作業一覧:
a. 山林の相続税評価についての本文抜粋では、山林はどの3つの区分に分けられていますか?
b. 山林の相続税評価についての本文抜粋にある「ご自身の山林がどれに当てはまるかで、計算式も、最終的な評価額も天と地ほど変わります。」という一文を英語に訳してください。
c. 山林の相続税評価についての本文抜粋を、最後の文に続けて書き継いでください。

土地の評価金額の求め方(山林編):3つの区分判定と詳細計算シミュレーション

「亡くなった父が、田舎に山林を持っていたらしい」

「固定資産税の通知書に『山林』とあるが、評価額が予想以上に高い気がする」

相続の手続きを進める中で、こうした戸惑いを感じる方は少なくありません。現金や上場株式と異なり、不動産、その中でも「山林」の評価は非常に特殊で、一見しただけではその価値(相続税評価額)がわかりにくいものです。

最も注意すべきは、**「ただの山だと思っていたら、税務上は『宅地』並みに高く評価され、高額な相続税がかかった」**というケースです。これを防ぐためには、ご自身の山林がどの「種類」に分類されるかを正しく理解し、適切な計算方法を知る必要があります。

本記事では、山林の3つの区分(純山林・中間山林・市街地山林)の見分け方から、計算の鍵となる「宅地造成費」の最新データ(令和6年分)を用いた計算シミュレーションまで、徹底的に解説します。

目次

1. 山林の相続税評価は「3つの区分」で決まる

まず大前提として、相続税における山林の評価は、その山林がどこにあるか、どのような状況にあるかによって、国税庁が定める3つの区分に分けられます1

ご自身の山林がどれに当てはまるかで、計算式も、最終的な評価額も天と地ほど変わります。

データ抜粋:
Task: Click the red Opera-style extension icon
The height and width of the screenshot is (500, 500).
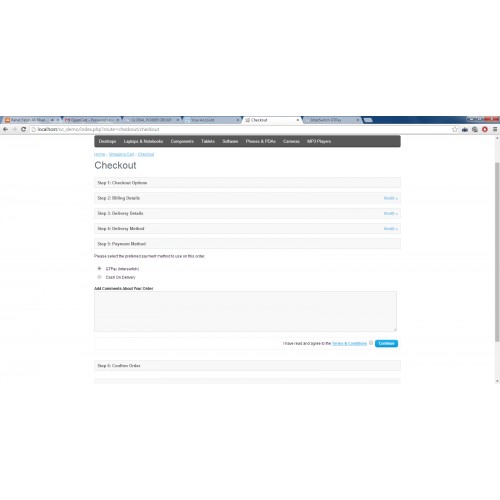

想定回答:
a. 純山林・中間山林・市街地山林の3つです。

b. Depending on which category your forest land falls into, both the calculation formula and the final assessed value can differ as much as heaven and earth.

c.
① 純山林(じゅんさんりん)

  • 特徴: 市街地から遠く離れた、いわゆる「奥山」です。宅地への転用が見込めない地域にあります。
  • 評価への影響: 一般的に評価額は低くなります。
  • 計算方法: 倍率方式

② 中間山林(ちゅうかんさんりん)

  • 特徴: 純山林と市街地の中間に位置する山林です。都市近郊やリゾート地周辺などが該当し、売買価格の水準が純山林よりやや高い地域です。
  • 評価への影響: 純山林よりは高いですが、宅地ほどではありません。
  • 計算方法: 倍率方式

③ 市街地山林(しがいちさんりん)★要注意

  • 特徴: 宅地開発が進んでいる地域(市街化区域内など)にある山林です。現状は木が生い茂っていても、木を切って整地すれば「宅地」として利用できるため、潜在的な価値が非常に高いとみなされます。
  • 評価への影響: 極めて高額になるリスクがあります。 純山林の数十倍〜百倍の評価額になることも珍しくありません。
  • 計算方法: 宅地比準方式(または倍率方式)

2. あなたの山林はどれ?区分の調べ方

「見た目」だけで判断するのは危険です。必ず国税庁が公表しているデータを使って判定します。

  1. 「財産評価基準書 路線価図・評価倍率表」にアクセスする国税庁のWebサイトにある「路線価図・評価倍率表」を開きます。
  2. 住所を選択する評価したい山林がある都道府県 → 市区町村 を選択します。
  3. 「評価倍率表(一般の土地等用)」を見る表の中に「山林」という欄があります。ここの記載を確認してください。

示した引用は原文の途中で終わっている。